### Written task 1
Format the stored dataset items as a numbered list, leaving out blank lines, starting at the line that contains "The height and width of the screenshot is (353, 916)." and ending at the last line of the stored dataset items.

### Passage provided

Written by Brabners LLP
A recent case has confirmed that the fairness of a dismissal should be judged by what the decision-maker knew at the time of the decision and not what they should have known. In the whistleblowing case, Royal Mail Ltd, v Jhuti, the Court of Appeal decided that an employee could not have been automatically unfairly dismissed for making a protected disclosure (i.e. whistle-blowing) if the person who made the decision to dismiss was not aware of or motivated by the whistleblowing.

Stored dataset items
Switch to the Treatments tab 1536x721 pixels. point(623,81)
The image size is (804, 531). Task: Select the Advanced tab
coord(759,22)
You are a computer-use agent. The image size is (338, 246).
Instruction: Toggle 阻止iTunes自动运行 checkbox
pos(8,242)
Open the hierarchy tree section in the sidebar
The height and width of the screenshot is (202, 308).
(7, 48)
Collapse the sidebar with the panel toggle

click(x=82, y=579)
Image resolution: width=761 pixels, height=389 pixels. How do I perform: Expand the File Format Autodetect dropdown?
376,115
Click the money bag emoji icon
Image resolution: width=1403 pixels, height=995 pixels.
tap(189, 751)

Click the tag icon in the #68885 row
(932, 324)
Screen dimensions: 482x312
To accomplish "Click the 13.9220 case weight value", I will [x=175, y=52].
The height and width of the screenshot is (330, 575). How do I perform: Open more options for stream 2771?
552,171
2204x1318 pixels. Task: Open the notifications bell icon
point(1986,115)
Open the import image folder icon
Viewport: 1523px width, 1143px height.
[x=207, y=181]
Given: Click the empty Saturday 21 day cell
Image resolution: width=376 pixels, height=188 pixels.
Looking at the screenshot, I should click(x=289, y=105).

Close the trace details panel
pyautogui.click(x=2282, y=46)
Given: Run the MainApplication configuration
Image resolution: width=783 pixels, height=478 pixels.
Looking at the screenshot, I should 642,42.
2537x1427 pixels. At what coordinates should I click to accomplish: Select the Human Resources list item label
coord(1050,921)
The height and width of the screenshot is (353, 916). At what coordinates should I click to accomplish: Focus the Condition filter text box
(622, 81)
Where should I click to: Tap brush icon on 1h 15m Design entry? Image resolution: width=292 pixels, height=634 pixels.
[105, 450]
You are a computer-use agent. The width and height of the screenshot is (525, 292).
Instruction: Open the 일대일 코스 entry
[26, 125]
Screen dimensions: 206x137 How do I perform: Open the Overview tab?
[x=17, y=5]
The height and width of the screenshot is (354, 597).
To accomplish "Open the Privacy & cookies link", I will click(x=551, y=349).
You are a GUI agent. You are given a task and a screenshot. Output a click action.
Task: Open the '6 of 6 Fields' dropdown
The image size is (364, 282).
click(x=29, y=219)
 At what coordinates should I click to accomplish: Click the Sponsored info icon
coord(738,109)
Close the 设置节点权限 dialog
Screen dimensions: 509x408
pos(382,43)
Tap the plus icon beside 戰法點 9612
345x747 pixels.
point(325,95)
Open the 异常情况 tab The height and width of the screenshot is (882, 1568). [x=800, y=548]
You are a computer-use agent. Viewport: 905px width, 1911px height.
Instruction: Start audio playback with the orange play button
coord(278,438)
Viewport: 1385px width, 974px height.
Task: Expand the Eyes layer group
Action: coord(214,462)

### Written task 2
According to the passage on unfair dismissal, what should the fairness of a dismissal be judged by?

### Complete output 1
1. The height and width of the screenshot is (353, 916). At what coordinates should I click to accomplish: Focus the Condition filter text box
2. (622, 81)
3. Where should I click to: Tap brush icon on 1h 15m Design entry? Image resolution: width=292 pixels, height=634 pixels.
4. [105, 450]
5. You are a computer-use agent. The width and height of the screenshot is (525, 292).
6. Instruction: Open the 일대일 코스 entry
7. [26, 125]
8. Screen dimensions: 206x137 How do I perform: Open the Overview tab?
9. [x=17, y=5]
10. The height and width of the screenshot is (354, 597).
11. To accomplish "Open the Privacy & cookies link", I will click(x=551, y=349).
12. You are a GUI agent. You are given a task and a screenshot. Output a click action.
13. Task: Open the '6 of 6 Fields' dropdown
14. The image size is (364, 282).
15. click(x=29, y=219)
16.  At what coordinates should I click to accomplish: Click the Sponsored info icon
17. coord(738,109)
18. Close the 设置节点权限 dialog
19. Screen dimensions: 509x408
20. pos(382,43)
21. Tap the plus icon beside 戰法點 9612
22. 345x747 pixels.
23. point(325,95)
24. Open the 异常情况 tab The height and width of the screenshot is (882, 1568). [x=800, y=548]
25. You are a computer-use agent. Viewport: 905px width, 1911px height.
26. Instruction: Start audio playback with the orange play button
27. coord(278,438)
28. Viewport: 1385px width, 974px height.
29. Task: Expand the Eyes layer group
30. Action: coord(214,462)

### Complete output 2
It should be judged by what the decision-maker knew at the time of the decision, not by what they should have known.